Per un nuovo “rigoglio”, una vera rinascita di umanesimo.
Leonforte, 30 novembre 2024
PREMIO SPECIALE conferito a
ADARIO VOLTOLINI
Il Premio Città di Leonforte conferisce un premio alla carriera trentacinquennale di Dario Voltolini che si è affermato nel panorama narrativo italiano tra le figure più interessanti e coerenti della generazione nata nei tardi anni Cinquanta. Fin dal suo primo libro, Una intuizione metropolitana (1990), Voltolini si è segnalato per la straordinaria capacità di rappresentare, con sguardo partecipe e calvinianamente “esatto”, il paesaggio (metropolitano e non), attraverso una scrittura tersa e colta, mai appiattita sulla lingua d’uso ma anche priva di oltranze sperimentalistiche. Voltolini ha confermato le sue qualità anche scrivendo poesia (ricordiamo soprattutto il libro Pacific Palisades del 2017), testi per musica (per il compositore Nicola Campogrande) e per artisti (Velasco Vitali, Giosetta Fioroni e Nicola De Maria, tra gli altri). La sua produzione complessiva rivela influenze variegate, dalla filosofia del linguaggio al mondo dei fumetti e dello sport, e ha trovato punte di eccellenza nei romanzi Rincorse (1994), Primaverile (2001) e Invernale, secondo classificato al premio Strega 2024, nel racconto lungo Il Giardino degli Aranci (2022) e nei racconti raccolti in Forme d’onda (1996) e 10 (2000).

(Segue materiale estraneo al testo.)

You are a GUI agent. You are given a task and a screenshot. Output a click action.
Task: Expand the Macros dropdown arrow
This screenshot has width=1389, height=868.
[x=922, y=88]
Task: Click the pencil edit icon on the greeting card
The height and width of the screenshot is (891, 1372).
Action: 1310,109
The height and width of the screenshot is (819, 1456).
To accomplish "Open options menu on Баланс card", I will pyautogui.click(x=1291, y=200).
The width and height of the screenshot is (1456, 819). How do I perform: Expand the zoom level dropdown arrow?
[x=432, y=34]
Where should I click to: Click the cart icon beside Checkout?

Nel corso degli anni, la sua creatività si è allargata dalla rappresentazione e mappatura del paesaggio naturale e antropizzato all’indagine psicologica, fondata sul recupero memoriale, sull’approfondimento delle relazioni con l’Altro e delle sfumature dell’animo umano. In tale direzione, sono da segnalare non soltanto gli ultimi libri, con particolare riguardo a Invernale, ma anche la collaborazione con lo psicoterapeuta Lorenzo Bracco, sfociata in due libri scritti a quattro mani: Da costa a costa e Oltre le colonne d’Ercole.
Leonforte, 30 novembre 2024
PREMIO SPECIALE conferito a
ANTONIO MANNINO
Il Premio Città di Leonforte conferisce un premio ad Antonio Mannino per aver saputo cogliere il desiderio delle giovani generazioni – ma non solo – di essere protagoniste della scena culturale con una forma di espressione letteraria che parla attraverso testi e immagini dando vita, nel 2011, alla prima edizione di Etna Comics.
Forte della sua esperienza nell’organizzazione di eventi, in un decennio Antonio Mannino ha trasformato una manifestazione cittadina in un festival internazionale della cultura pop capace di accogliere – come nell’ultima edizione – oltre 100 mila visitatori e artisti da tutto il mondo, offrendo ad autori, programmatori di video giochi e illustratori – non solo della città di Catania – una vetrina dove cogliere opportunità e un luogo di confronto con la cultura pop internazionale, facendo sentire i giovani siciliani cittadini del mondo.